= 2018–19 EHF Champions League knockout stage =

This article describes the knockout stage of the 2018–19 EHF Champions League.

==Qualified teams==
The top six placed teams from each of the two groups advanced to the knockout stage.

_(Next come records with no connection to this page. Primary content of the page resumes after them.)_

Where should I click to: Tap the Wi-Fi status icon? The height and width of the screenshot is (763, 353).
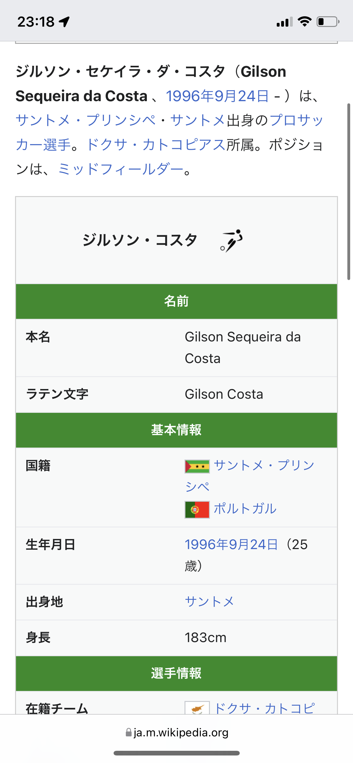click(x=304, y=22)
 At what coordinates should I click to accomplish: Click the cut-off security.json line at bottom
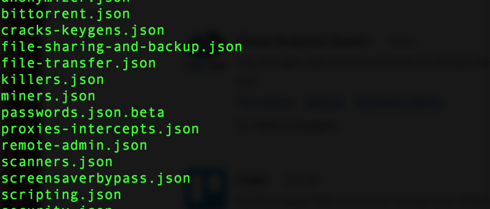[x=57, y=207]
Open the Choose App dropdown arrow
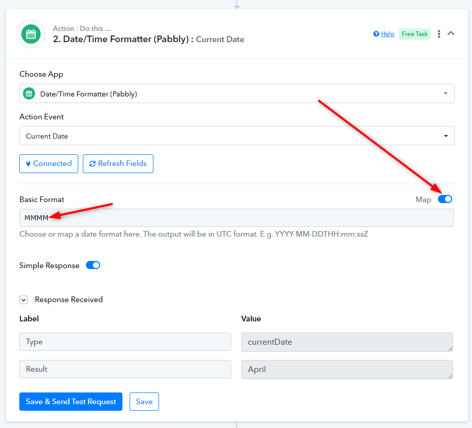 pos(445,93)
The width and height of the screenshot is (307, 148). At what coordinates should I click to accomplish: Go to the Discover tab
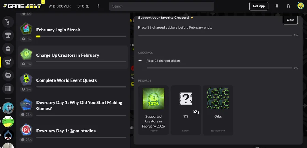click(x=60, y=6)
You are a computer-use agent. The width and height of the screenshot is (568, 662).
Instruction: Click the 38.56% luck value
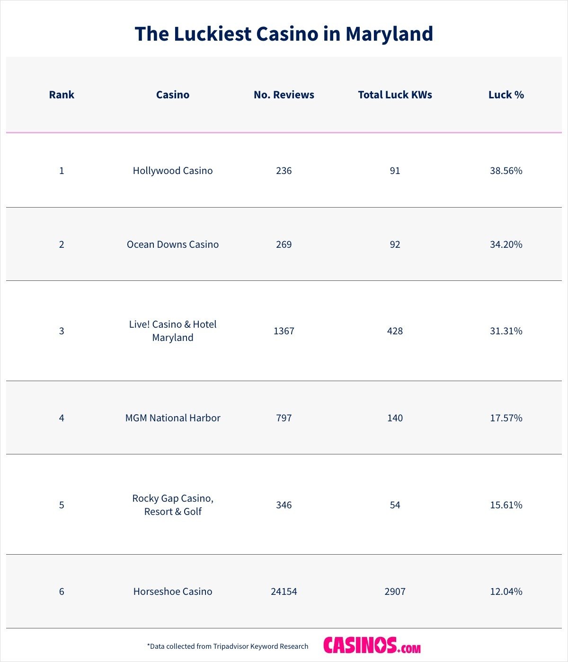(x=506, y=171)
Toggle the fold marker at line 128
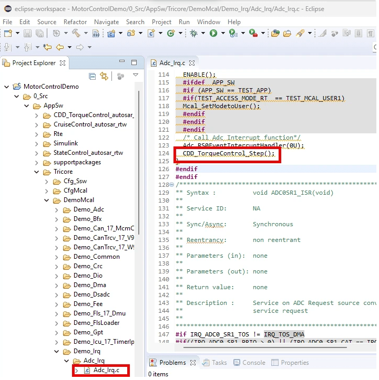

Group: Qualified for quarterfinals; Qualified for Round of 16
First place: Second place; Third place; Fourth place; Fifth place; Sixth place
A: ESP Barça Lassa; HUN Telekom Veszprém; MKD RK Vardar; POL PGE Vive Kielce; GER Rhein-Neckar Löwen; BLR Meshkov Brest
B: FRA Paris Saint-Germain; HUN MOL-Pick Szeged; GER Flensburg-Handewitt; FRA HBC Nantes; UKR Motor Zaporizhzhia; CRO PPD Zagreb
Playoff winners: POR Sporting CP POL Wisła Płock

==Format==
12 teams played home and away in the first knock-out phase, with the 10 teams qualified from groups A and B and the two teams qualified from groups C and D. After that, the six winners of these matches in the first knock-out phase joined with the winners of groups A and B to play home and away for the right to play in the final four.

==Round of 16==
===Overview===

| Team 1 | Agg.Tooltip Aggregate score | Team 2 | 1st leg | 2nd leg |
|---|---|---|---|---|
| Sporting CP | 57–65 | Telekom Veszprém | 28–30 | 29–35 |
| Wisła Płock | 36–45 | MOL-Pick Szeged | 20–22 | 16–23 |
| PPD Zagreb | 48–59 | RK Vardar | 18–27 | 30–32 |
| Meshkov Brest | 48–60 | Flensburg-Handewitt | 28–30 | 20–30 |
| Motor Zaporizhzhia | 62–67 | PGE Vive Kielce | 33–33 | 29–34 |
| Rhein-Neckar Löwen | 61–62 | HBC Nantes | 34–32 | 27–30 |

===Matches===

Telekom Veszprém won 65–57 on aggregate.
----

MOL-Pick Szeged won 45–36 on aggregate.
----

RK Vardar won 59–48 on aggregate.
----

Flensburg-Handewitt won 60–48 on aggregate.
----

PGE Vive Kielce won 67–62 on aggregate.
----

HBC Nantes won 62–61 on aggregate.

==Quarterfinals==
===Overview===

| Team 1 | Agg.Tooltip Aggregate score | Team 2 | 1st leg | 2nd leg |
|---|---|---|---|---|
| HBC Nantes | 51–61 | Barça Lassa | 25–32 | 26–29 |
| PGE Vive Kielce | 60–59 | Paris Saint-Germain | 34–24 | 26–35 |
| Flensburg-Handewitt | 47–57 | Telekom Veszprém | 22–28 | 25–29 |
| RK Vardar | 56–52 | MOL-Pick Szeged | 31–23 | 25–29 |

===Matches===

Barça Lassa won 61–51 on aggregate.
----

PGE Vive Kielce won 60–59 on aggregate.
----

Telekom Veszprém won 57–47 on aggregate.
----

RK Vardar won 56–52 on aggregate.

==Final four==
The final four was held at the Lanxess Arena in Cologne, Germany on 1 and 2 June 2019. The draw took place on 7 May 2019.